- _Texte fourni_:
------------------------------------

Après les élections législatives en Turquie, l'AKP va devoir trouver le moyen de former rapidement une coalition gouvernementale. Les démocrates kurdes, turcs et leurs amis espèrent que cette coalition fera entrer la Turquie dans la modernité politique et contribuera à rompre la spirale infernale qui engloutit le Moyen-Orient dans la violence sectaire, en particulier en Syrie. Le meilleur peut sortir des 45 jours de tractation qui suivent les élections pour former cette coalition, mais aussi le pire car, si Erdoğan est pour l'instant coi, il peut gripper les négociations et attiser les tensions, tactique jusqu'au-boutiste dont il est malheureusement coutumier, il l'a amplement prouvé ce dernier mois.
Dans un communiqué, le HDP Europe dénonce les man½uvres d'Erdoğan :
«l'ensemble du processus électoral s'est déroulé dans les conditions non-équitables habituelles et la stratégie classique du parti au pouvoir d'utiliser tous les moyens dont il disposait pour avoir recours aux fraudes électorales était malheureusement d'application. Une série d'attentats violents ont été également à déplorer tout le long de la campagne électorale. Des centaines d'agressions physiques spontanées dont ont été victimes les citoyens pro-HDP? dans la rue, les universités et les cafés, des attentats à la bombe ciblant les locaux du HDP dans différents villes du pays à l'explosion d'une bombe lors d'un meeting la veille des élections et qui a fait 4 morts et des centaines de blessés, toutes les tactiques étaient de mise et ont prouvé encore une fois encore la détermination du gouvernement turc pour empêcher une avancée politique durable pour laquelle les Kurdes militent depuis si longtemps».
Une équipe des AKB est présente au Kurdistan et a réussi à se rendre, le dimanche 7 juin, dans plusieurs lieux de la province d'Erzurum, où elle a assisté à des fraudes et des violences de toutes sortes. Elle témoigne à son tour à quel point la fin de la campagne électorale et la journée même des élections ont pu être éprouvantes pour les démocrates.
le maire AKP de la ville a fait la tournée des bureaux de vote avec une kalashnikov dans sa voiture, en tentant de forcer les électeurs à voter AKP. Depuis plusieurs jours il accompagnait les militaires dans les villages, toujours armé, pour faire de même.

------------------------------------

[Entrées de localisation d'éléments]
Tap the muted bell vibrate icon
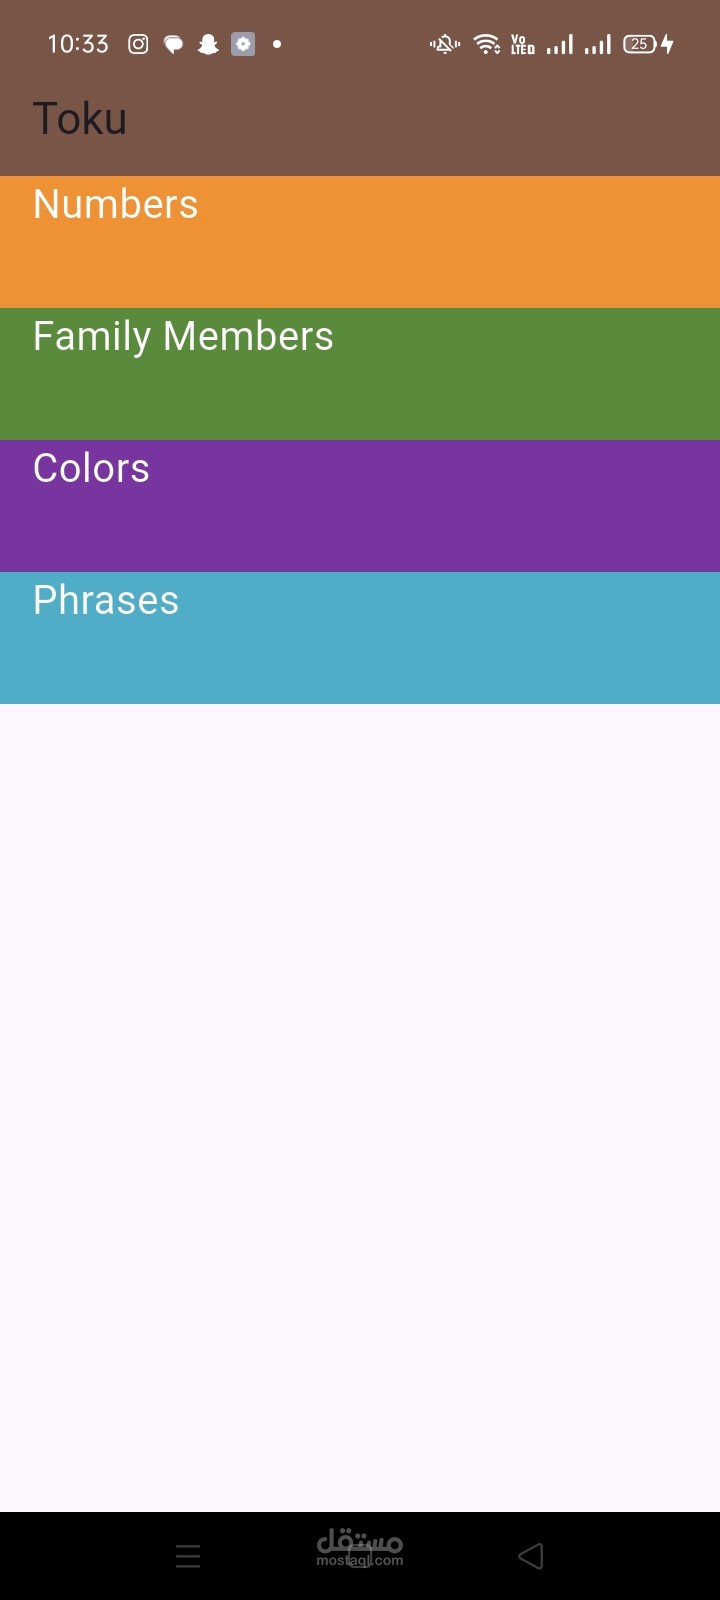 (x=444, y=44)
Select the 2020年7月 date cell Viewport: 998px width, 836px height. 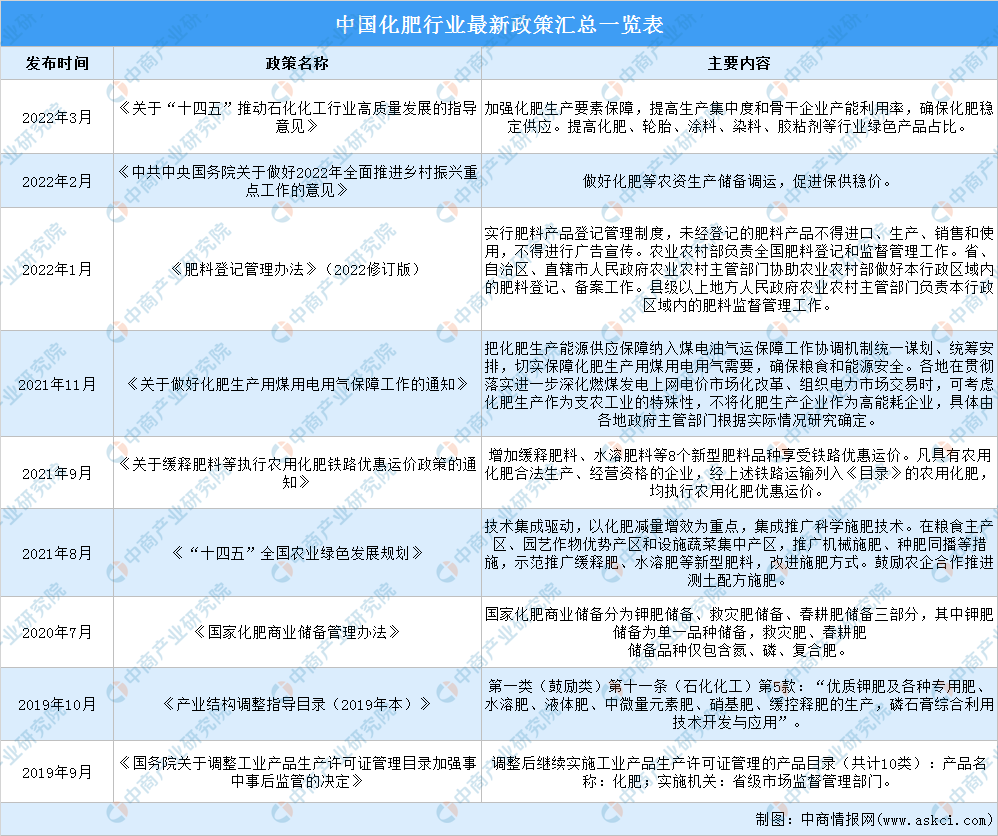click(x=57, y=632)
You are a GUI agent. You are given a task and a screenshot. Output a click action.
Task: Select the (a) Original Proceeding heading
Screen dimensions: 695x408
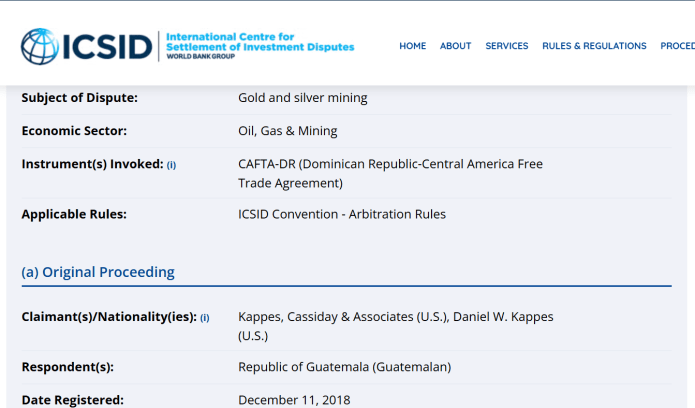point(98,272)
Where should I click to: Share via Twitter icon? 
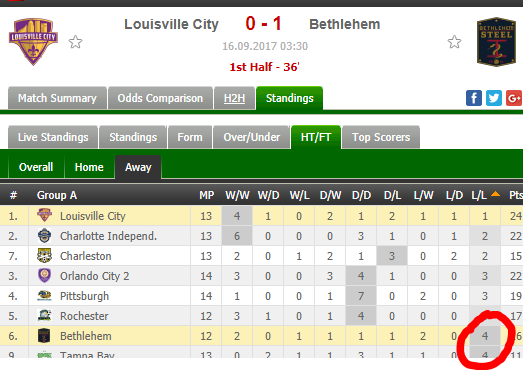pyautogui.click(x=494, y=98)
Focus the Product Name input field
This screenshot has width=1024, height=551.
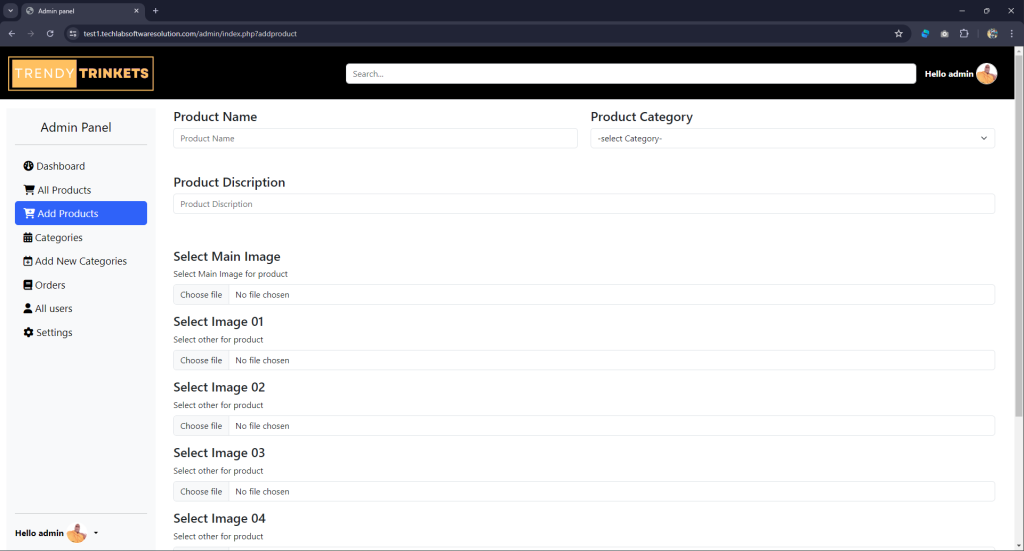375,139
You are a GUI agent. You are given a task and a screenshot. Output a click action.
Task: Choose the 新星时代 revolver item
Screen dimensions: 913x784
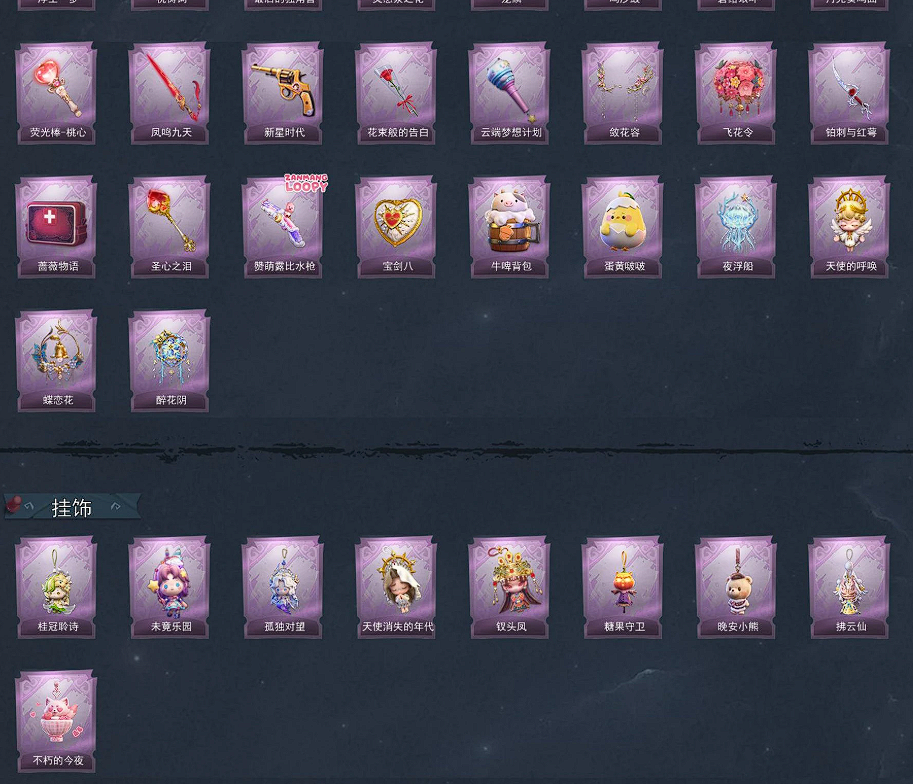(283, 93)
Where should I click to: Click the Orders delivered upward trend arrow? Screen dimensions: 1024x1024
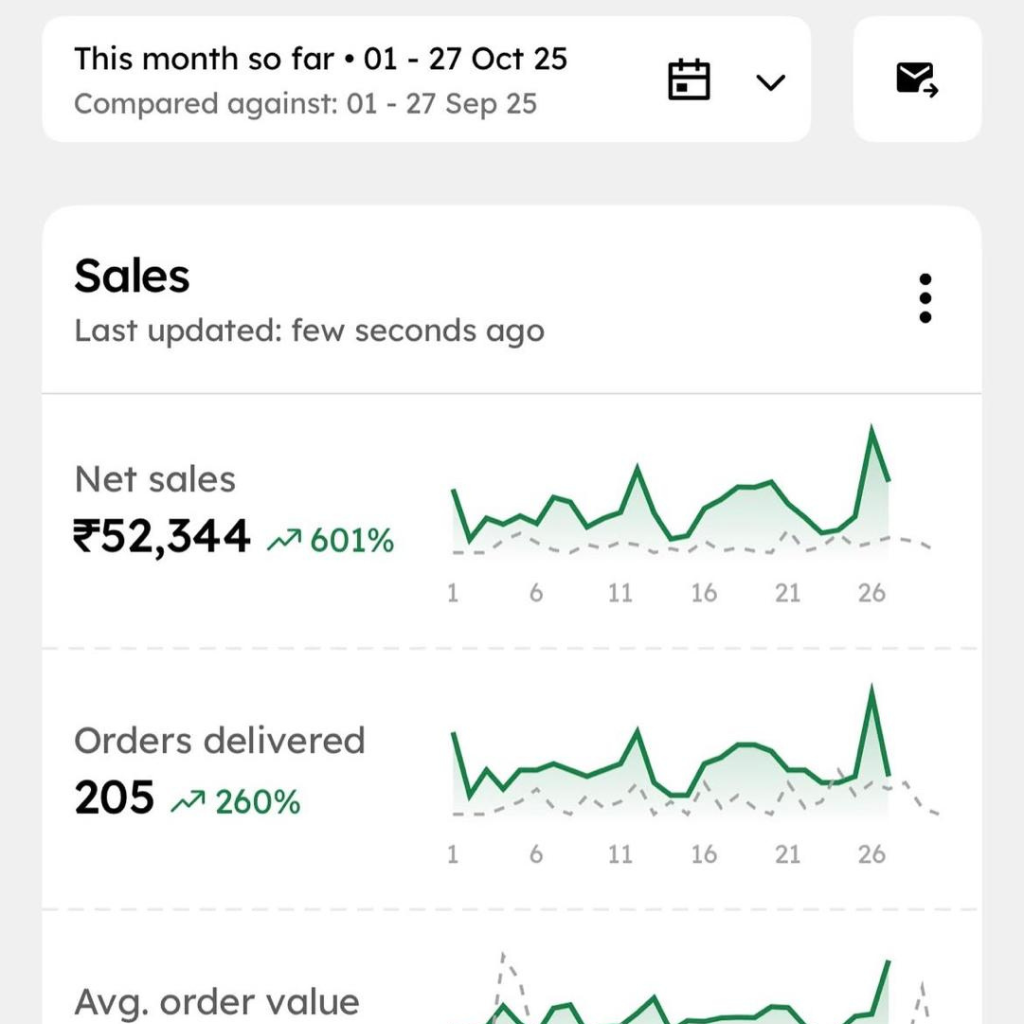point(188,801)
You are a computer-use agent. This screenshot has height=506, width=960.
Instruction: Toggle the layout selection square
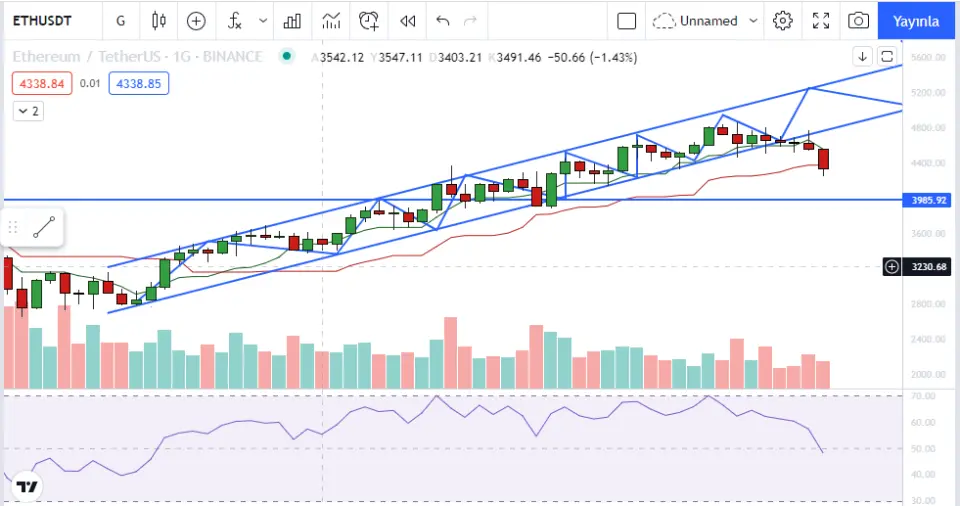pos(626,20)
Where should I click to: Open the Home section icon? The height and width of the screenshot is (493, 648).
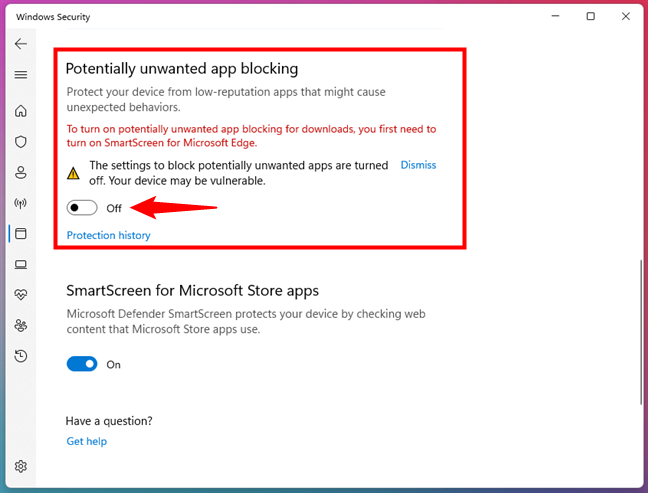tap(21, 111)
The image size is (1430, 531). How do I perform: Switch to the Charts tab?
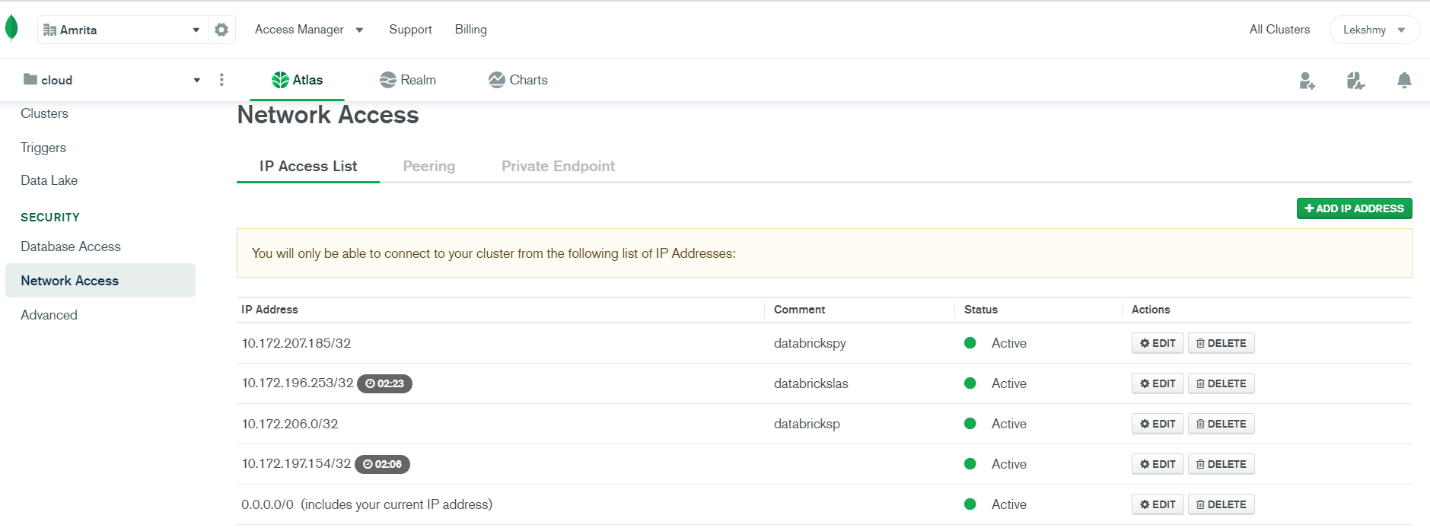518,80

------------------------------------

- _Exercices_:
(a) D'après le communiqué du HDP Europe cité dans le texte sur les élections législatives en Turquie, dans quels lieux des citoyens pro-HDP ont-ils subi des agressions physiques ? Énumérez-les tous.
(b) Rédigez la suite du texte sur les élections législatives en Turquie, en reprenant après sa dernière phrase.
Ces entrées n'ont aucun lien avec le texte sur les élections législatives en Turquie.

- _Corrigés_:
(a)
la rue
les universités
les cafés

(b)
nos délégués ont été expulsés du bureau de vote, des policiers en civil (ce qui est interdit là-bas) les ont interceptés et ont photographié leurs papiers.
ils ont recueilli des témoignages de chantage et de pots-de-vin dans ce bureau de vote de la part de l'AKP.
une bagarre a éclaté ensuite entre le responsable du HDP et celui de l'AKP. Quand nos délégués sont allés au commissariat où ils s'expliquaient, ils ont été refoulé.
un jeune électeur du HDP a été battu pour avoir refusé de voter AKP. Nos délégués lui ont rendu visite à l'hôpital avec Dilin Bingöl, candidate du HDP originaire de Rennes.
Muratin Aydin, frère du second sur la liste HDP (Kamil Aydın), s'est fait agresser par un membre de l'AKP. Muratin Aydin est co-président du HDP de Horansan :
«des habitants du village m'ont demandé, à moi et mon ami, si nous travaillions pour le PKK. Ils nous ont ensuite sortis de l'école et 20 personnes sont arrivées et ont commencé à nous frapper. Ce sont les militaires quı nous ont séparés. Nous nous sommes seulement protégés et ils nous ont mis dans la voiture pour que nous partions. Nous n'avons pas voulu aller à l'hôpital tout de suite mais nous sommes allés à la police pour porter plainte. Mon ami et moi avons peur des représailles car notre famılle à tous les deux habite ici».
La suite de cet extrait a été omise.